Reading across a range of papers this morning, one could have asked ‘just when does it stop?’ Sepp Blatter announced that FIFA will consider introducing goal line technology as well as demanding referees to become professional in Germany. While both topics have their merits, it is the timing that they are discussed again, that makes uncomfortable reading:
Just a day after Joao Havelange retired from his position as FIFA honourary president and after it became public that FIFA will delay the publication of a document that might incriminate some member of the FIFA Executive Committee. Therefore it is assumed those news of technology and the professional referees are nothing but a distraction from the main issuess that are far more pressing than the other two. Goal line cameras etc have been discussed for years at least and the climax certainly was the second round game between England and Germany at last years’s World Cup in South Africa and Frank Lampard’s disallowed goal.
The document in question deals with the allegedly illegal payments made by ISL to people like Ricardo Teixera, the head of the Brazilian FA who is one trying to prevent its publication. Others include Nicolas Leoz and Issa Hayatou. If the document is released, it is presumed that the Executive Committee will have to be reassembled on a large scale and have to be followed by a rearrangement of FIFA as a whole.
Joao Havelange stepped down to avoid the sack, it has to be said as simple as that. The investigation of the IOC into corruption was due to present results soon and it is speculated that he accepted to retire before he would fall from grace and get kicked out.
These two examples show that Sepp Blatter is a master of distracting his foes and enemies. Re-opening a soft topic at the right time to avoid the hard questions by journalists. Lucky for him, most of them went with him and his stories.

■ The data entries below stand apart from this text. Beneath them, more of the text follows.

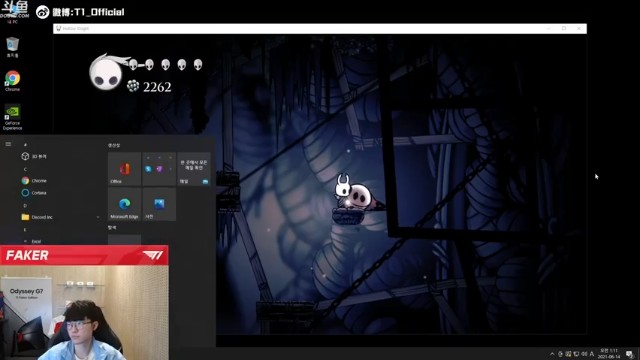Screen dimensions: 640x360
Task: Toggle the IME language indicator A
Action: click(x=591, y=354)
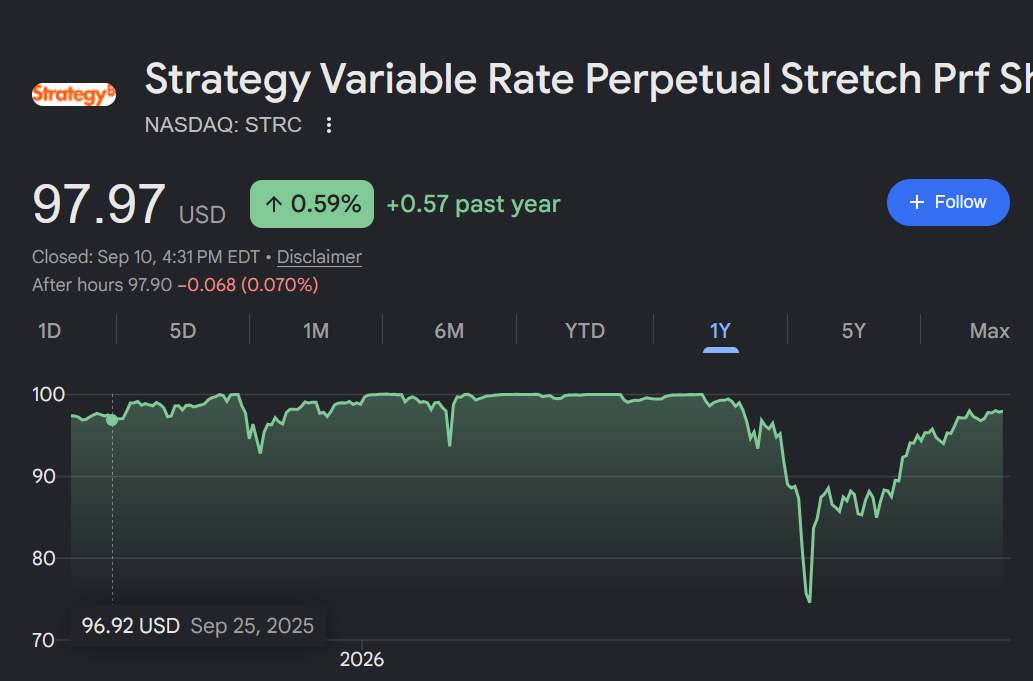Click the stock title heading text
1033x681 pixels.
click(x=588, y=80)
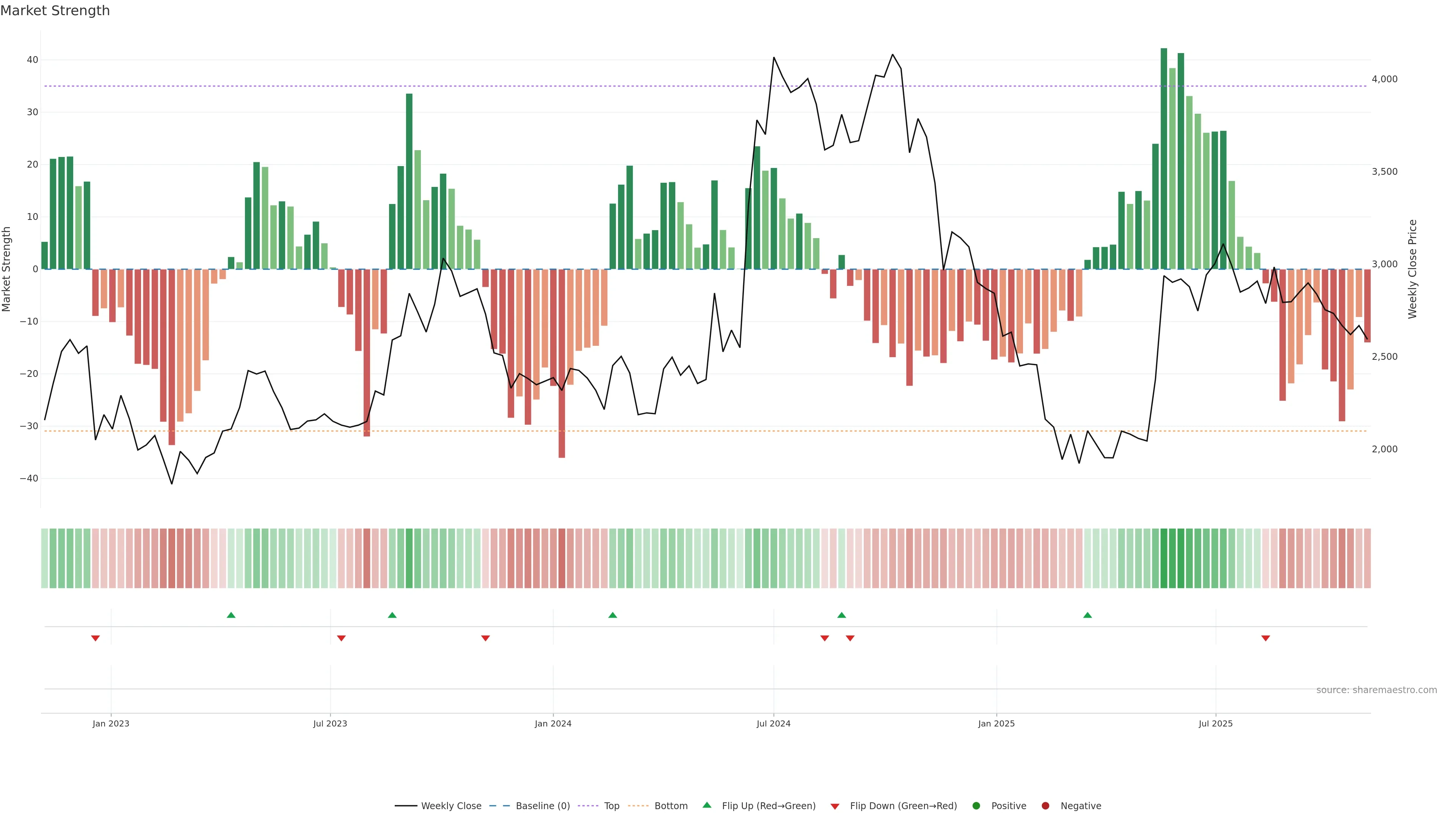
Task: Click the Jan 2024 axis label
Action: tap(553, 723)
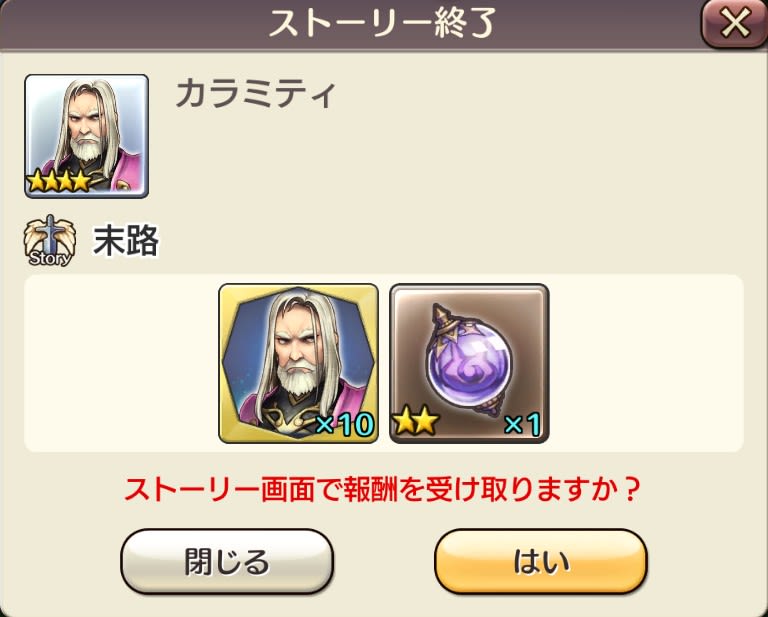The height and width of the screenshot is (617, 768).
Task: Tap the bearded face on the shard reward
Action: (x=299, y=354)
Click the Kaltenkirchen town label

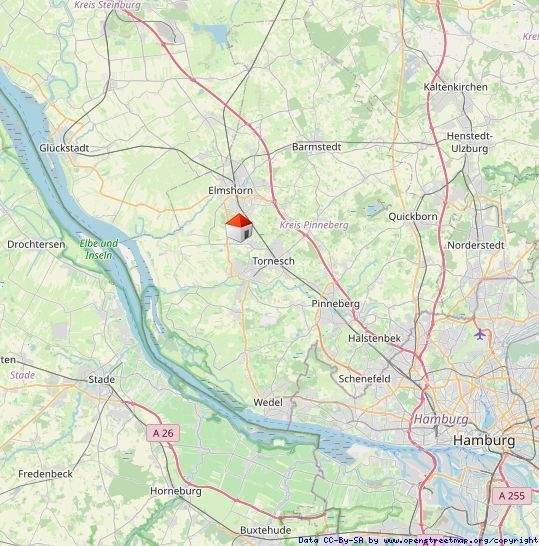click(x=455, y=87)
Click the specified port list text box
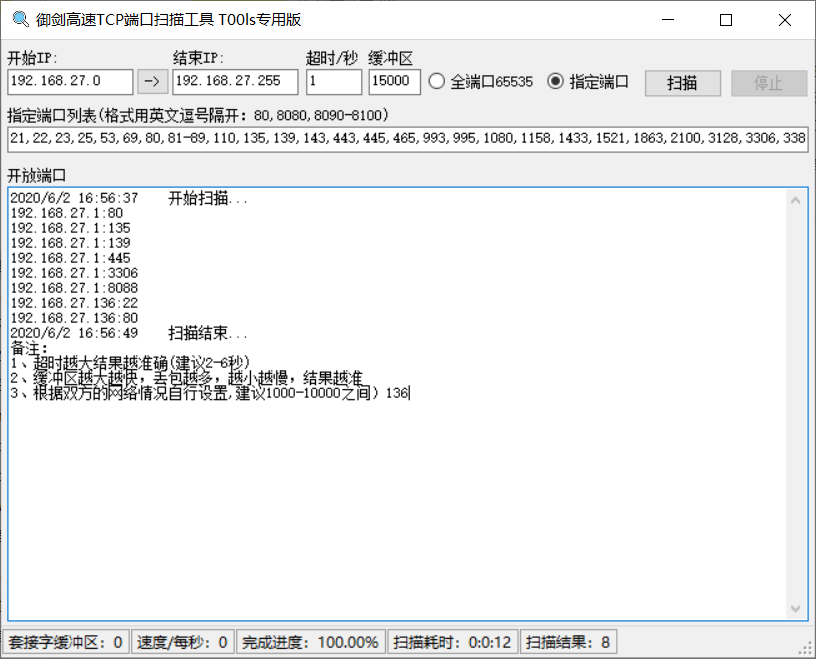 pos(406,139)
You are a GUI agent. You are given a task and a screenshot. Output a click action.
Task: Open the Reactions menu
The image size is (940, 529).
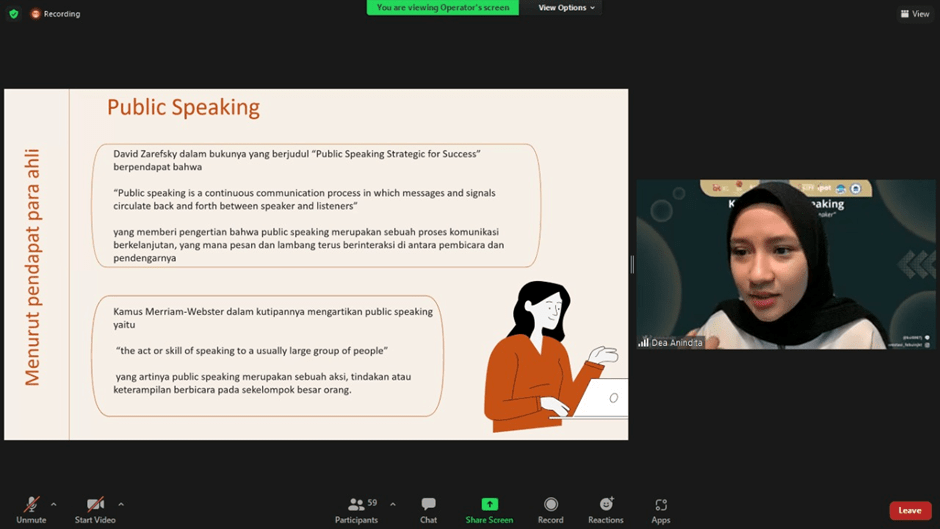pos(605,510)
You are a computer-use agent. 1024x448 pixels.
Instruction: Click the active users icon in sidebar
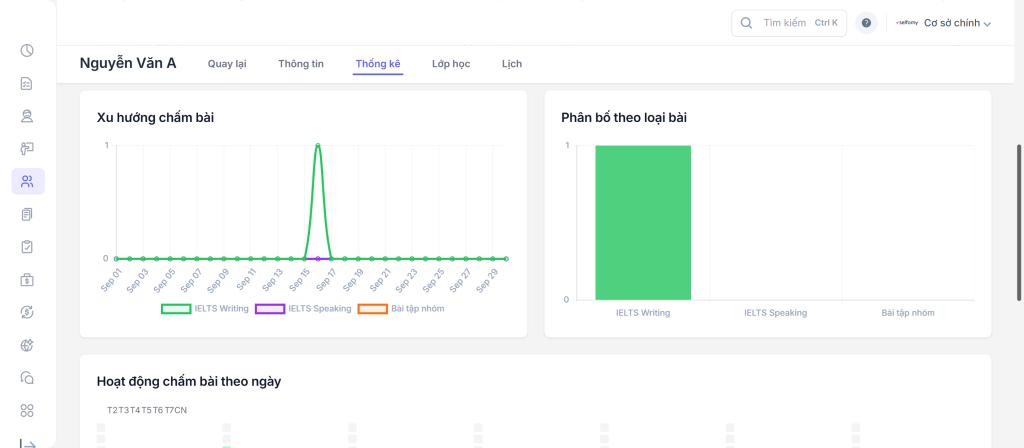(x=27, y=181)
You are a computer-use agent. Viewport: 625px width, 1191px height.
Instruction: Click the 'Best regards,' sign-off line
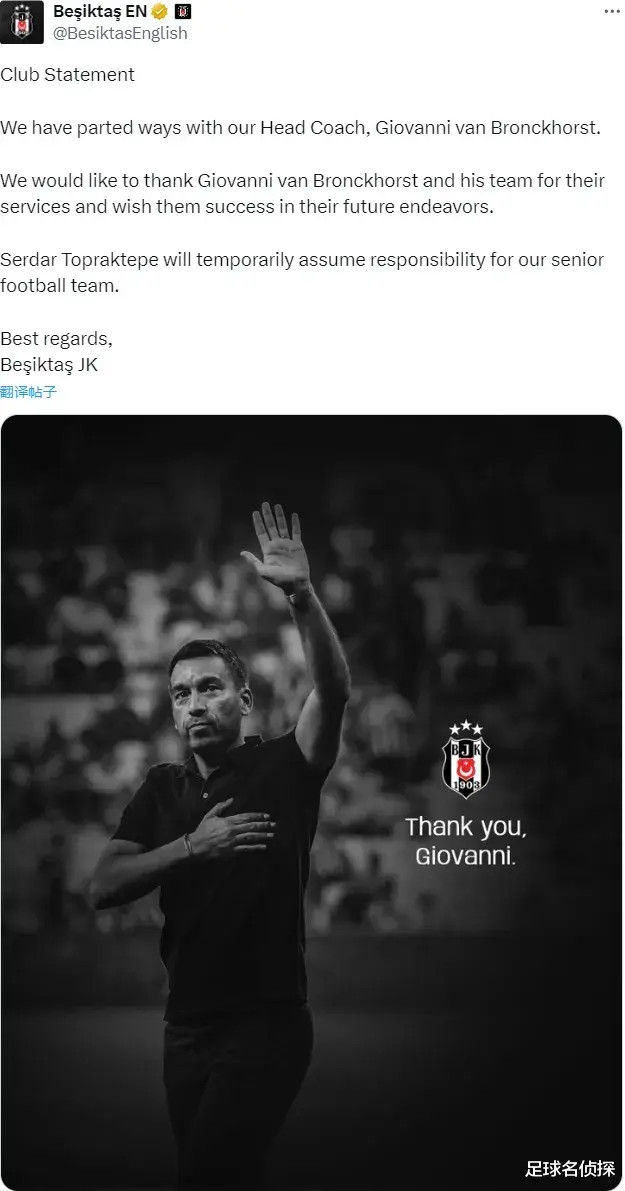[x=56, y=339]
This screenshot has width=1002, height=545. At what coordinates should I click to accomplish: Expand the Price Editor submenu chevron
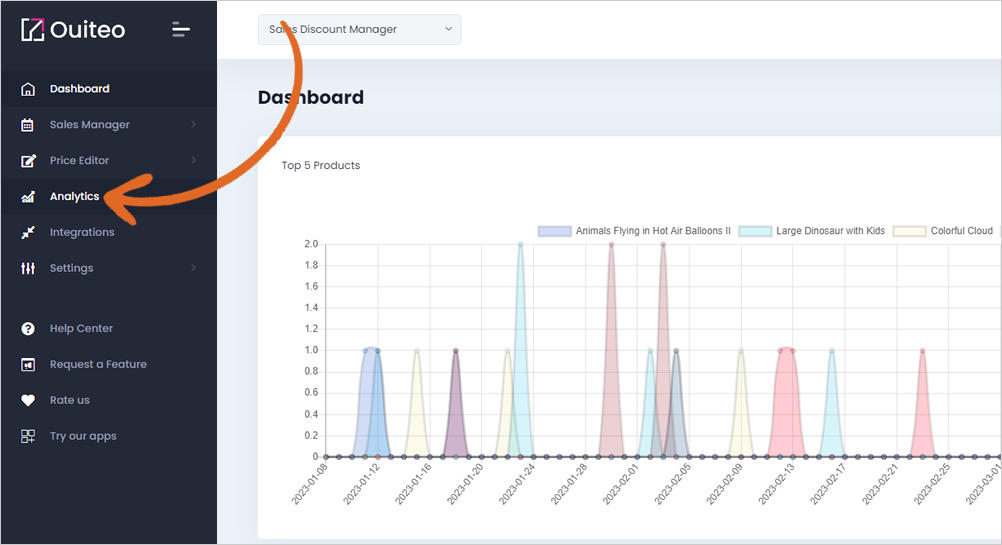tap(194, 160)
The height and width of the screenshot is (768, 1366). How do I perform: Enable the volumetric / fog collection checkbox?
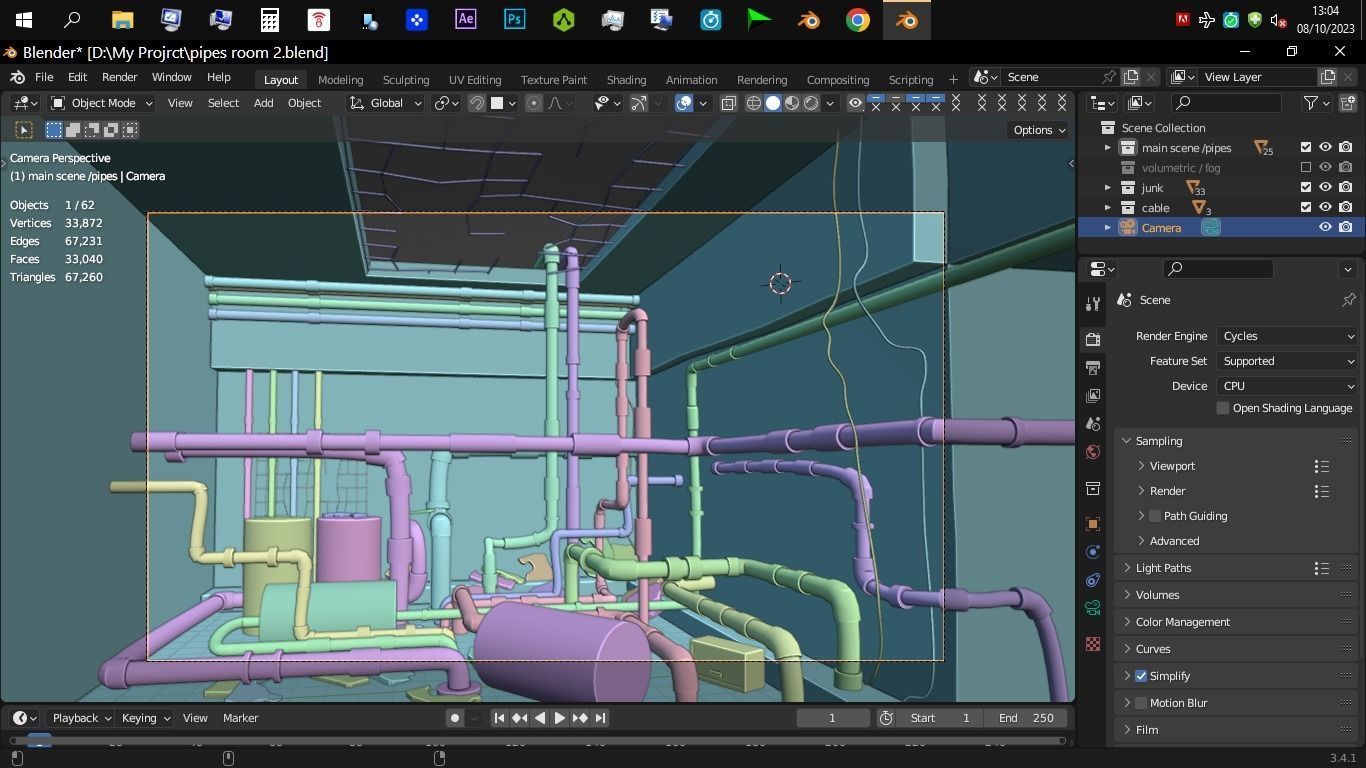click(x=1306, y=167)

It is a year now that the World Cup Finals have been given to Russia (2018) and Qatar (2022) and ever since have we witnessed accusations of corruption within the inner core of FIFA. Over the last year a few heads have been rolling, Chuck Blazer, Jack Warner and Mohamed Bin Hammam to name the most prominent. With the latest story there could be more to follow. However, the system is being kept up and running, the personnel changes, yet at the heart, Sepp remains in control. Not a good sign.